What this task involves: Among the entries below, count the lines containing the string "computer". Only the count is needed.

Provided records:
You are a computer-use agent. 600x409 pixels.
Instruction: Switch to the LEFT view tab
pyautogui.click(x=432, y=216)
...
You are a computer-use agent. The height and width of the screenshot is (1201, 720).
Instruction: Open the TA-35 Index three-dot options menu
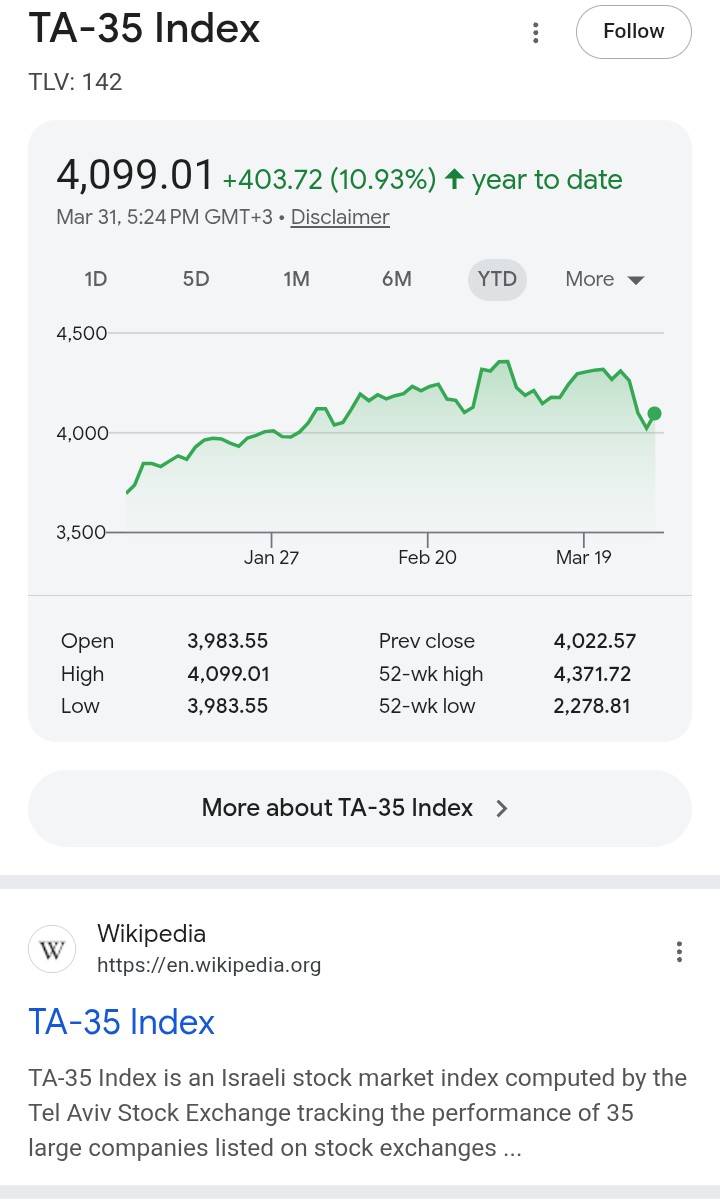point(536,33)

Response: 2